EXCERPT PROVIDED:
SECTION 8. PARTICIPANT'S RIGHT TO WITHDRAW FOR AN OFFERING PERIOD.
------------------------------------------------------
At any time during an Offering Period, but in no event later
than 15 days (or such shorter period prescribed by the Committee) prior to the
last Purchase Date in the Offering Period, a Participant may elect to withdraw
from participation in the Plan for such Offering Period. A withdrawal election
shall be made in the time and manner prescribed by the Committee. Upon a
Participant's election to withdraw from the Plan for an Offering Period pursuant
to this Section, the amount credited to the Participant's Employee Stock
Purchase Account shall be refunded to the Participant as soon as is
administratively practicable, and such Participant's participation in the Plan
for the remainder of such Offering Period shall be terminated. The Participant
shall be eligible to recommence participation in the Plan as of the next
Offering Period.
SECTION 9. SUSPENSION ON ACCOUNT OF EMPLOYEE'S HARDSHIP WITHDRAWAL.
-------------------------------------------------------
If a Participant makes a hardship withdrawal from the
Telephone and Data Systems, Inc. Tax-Deferred Savings Plan or any other plan
with a cash or deferred arrangement qualified under section 401(k) of the Code
which plan is sponsored, or participated in, by any Employer, such Participant
shall be suspended from making payroll deductions under this Plan for a period
of twelve months from the date of such hardship withdrawal. The balance of such
Participant's Employee Stock Purchase Account shall be applied to purchase
Common Shares on the Purchase Date next occurring after the effective date of
such hardship withdrawal, except to the extent the Participant withdraws from
the Plan for the remainder of the Offering Period as described in Section 8, or
discontinues participation in this Plan on account of the Participant's
termination of employment. After the expiration of such twelve-month period, the
Participant may resume active participation in the Plan by electing to resume
making payroll deductions hereunder, in the time and manner prescribed by the
Committee, unless the Participant has withdrawn from participation in the Plan
as described in Section 8 for the Offering Period which contains the date of
expiration of such twelve-month period.

SOURCE DATA:
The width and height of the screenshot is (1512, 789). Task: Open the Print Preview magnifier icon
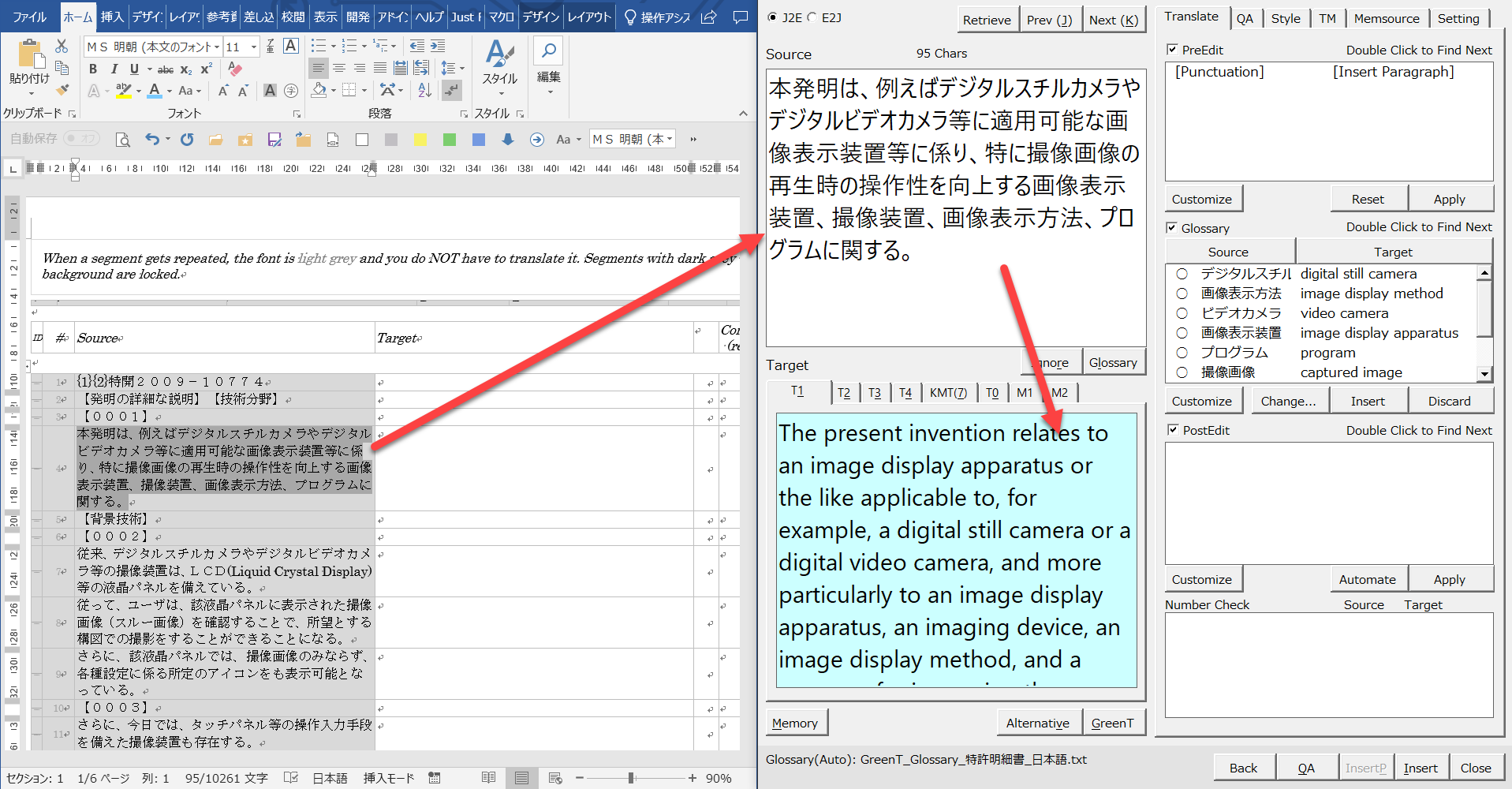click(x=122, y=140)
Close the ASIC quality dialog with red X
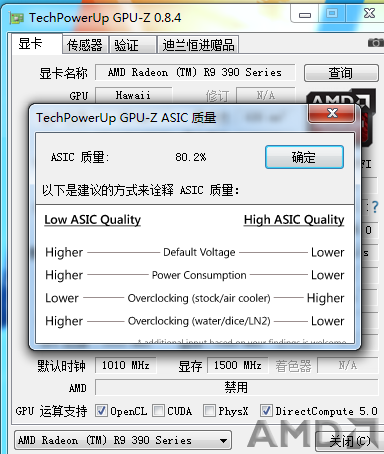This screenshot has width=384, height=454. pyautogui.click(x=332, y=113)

PROBLEM TO SOLVE:
Extend the employee stock purchase plan excerpt past its final sentence, keeping the same numbered-section legal style.

RESULT OF THIS EXERCISE:
SECTION 10. STOCK ACCOUNT; ISSUANCE OF CERTIFICATES.
---------------------------------------
(a) A Stock Account shall be established on behalf of each
Participant for whom shares are purchased under this Plan (or, if so designated
by the Participant, on behalf of such Participant and one other person as such
Participant may designate as joint tenants with right of survivorship).
(b) As of each Purchase Date, the Common Shares purchased on a
Participant's behalf (including the right to fractional shares) shall be
credited to the Participant's Stock Account and shall be registered in the name
of the Nominee. All rights accruing to an owner of record of such Common Shares,
including dividend, voting and tendering rights, shall belong to the Participant
for whom such Stock Account is established (including any joint tenant or, in
the case of a deceased Participant, the Participant's estate).
(c) The Nominee shall establish procedures pursuant to which a
Participant (including any joint tenant or, in the case of a deceased
Participant, the executor or administrator of the Participant's estate) can
elect that the shares credited to the Participant's Stock Account shall be
registered in the name of such Participant, or in the names of such Participant
and one other person as the Participant may designate as joint tenants with
right of survivorship, as the case may be. Such a joint tenancy designation
shall not apply to shares registered by the Participant's estate after the
Participant's death. As soon as practicable after such election, certificates
representing such shares shall be issued to
-6-
<PAGE>
the Participant (including any joint tenant or, in the case of a deceased
Participant, to the Participant's estate). The Nominee shall also establish
procedures pursuant to which a Participant (or the executor or administrator of
the Participant's estate) can receive a cash payment in lieu of any fractional
shares credited to his or her Stock Account.
SECTION 11. CHANGES IN THE COMPANY'S CAPITAL STRUCTURE.
------------------------------------------
(a) The existence of the Plan shall not affect in any way the
right or power of the Company or its shareholders to make or authorize any
adjustment, recapitalization, reorganization or other change in the Company's
capital structure or its business, or any merger or consolidation of the
Company, or any issue of bonds, debentures, preferred or prior preference stock
that affects any class of Common Shares or the rights thereof, or the
dissolution or liquidation of the Company, or any sale or transfer of all or any
part of its assets or business, or any other corporate act or proceeding,
whether of a similar character or otherwise.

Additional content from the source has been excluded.